The hotel was temporarily opened on May 20, 1955. The official opening of the Istanbul Hilton took place in a ceremony on June 10, 1955 in presence of Conrad N. Hilton, Fahrettin Kerim Gökay, Governor and Mayor of Istanbul, as well as American guests and celebrities, who came the day before on a chartered flight. Among them were Terry Moore, Olivia de Havilland, Mona Freeman, Irene Dunne, Sonja Henie, Diana Lynn, Merle Oberon, Ann Miller, Lon McCallister, Keefe Brasselle, Leo Carrillo, and Elaine Shepard.

==Rooms, restaurants and facilities==
The Hilton Istanbul Bosphorus contains 499 rooms of 5 × 6 m, each with a private balcony. In addition, the hotel offers 158 executive rooms and 13 suites. Restaurants at the hotel offer various dishes such as Indian cuisine, "Veranda Grill & Bar" for organic food and fish, "Bosphorus Terrace", "Lobby Lounge & Bar", "Pool Café" and "Dragon" which offers classical Chinese cuisine. Further facilities of the hotel are a "Turkish bath" (currently closed for refurbishment), Jacuzzi, sauna and steam room for relaxing.

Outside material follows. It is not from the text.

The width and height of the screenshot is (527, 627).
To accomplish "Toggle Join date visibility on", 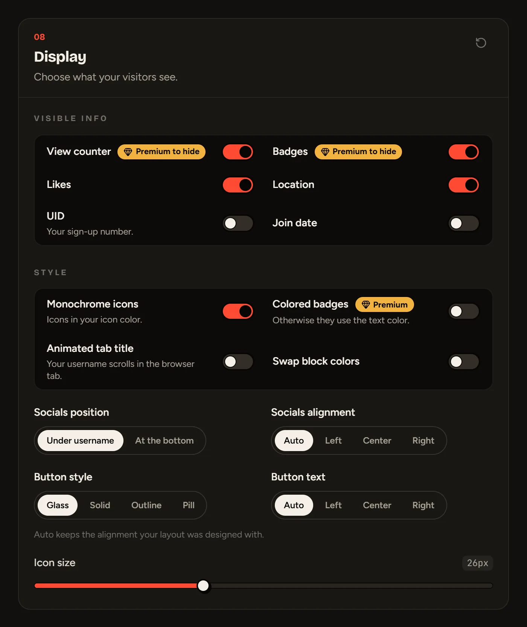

== Special events and projects ==
The award ceremony by the 40th Istanbul film festival which had been put together by the Istanbul Foundation for culture and arts along with tourism ministry and the contributions of the culture, had been held at the Hilton Istanbul Bosphorus. It was in fact closed with this ceremony that was held at the Hilton Istanbul Bosphorus. Before the Covid-19 pandemic had sprung, There was a project initiated by the Hilton Istanbul Bosphorus Hotel in 2018, titled “Yerel Mutfak-Global Lezzet,” which translates to “Local Kitchens-Global Tastes.” This project was organised to support seven women organisations coming from seven regions, and seven provinces. This project was made with a goal to incorporate regional Turkish cuisines as an addition to the hotel's kitchen, adding inclusivity for international guests. They hosted many events, each time capturing a different region in their restaurant, while inviting aunties to teach the hotel's chefs the art of home cooking in the hotel kitchen. This was effective in capturing the authentic taste of their local cuisines. The main masterminds behind this project idea was Sule-Kadak, who was a communication consultant, and Ferah Diba Yağan, who was the commercial director of the Hilton Istanbul Bosphorus. This project would've served as a brilliant addition to the hotel to further incorporate regional cuisines but unfortunately had to come to a halt due to the Covid-19 pandemic.

==Notable guests==
Hilton Istanbul Bosphorus hosted following important heads of state apart from numerous nobilities, politicians, sportspeople and celebrities:
- King Faisal II, Iraq
- King Hussein, Jordan
- Queen Elizabeth II, United Kingdom
- Charles de Gaulle, France
- Muhammad Zia-ul-Haq, Pakistan
- Mohammad Reza Pahlavi, Iran
- Rainier III, Prince of Monaco
- George W. Bush, USA

==In popular culture==

The hotel is recognisable in Jules Dassin's 1964 film "Topkapi", in an exterior shot that shows the hotel in which the main characters are staying as they plan their heist.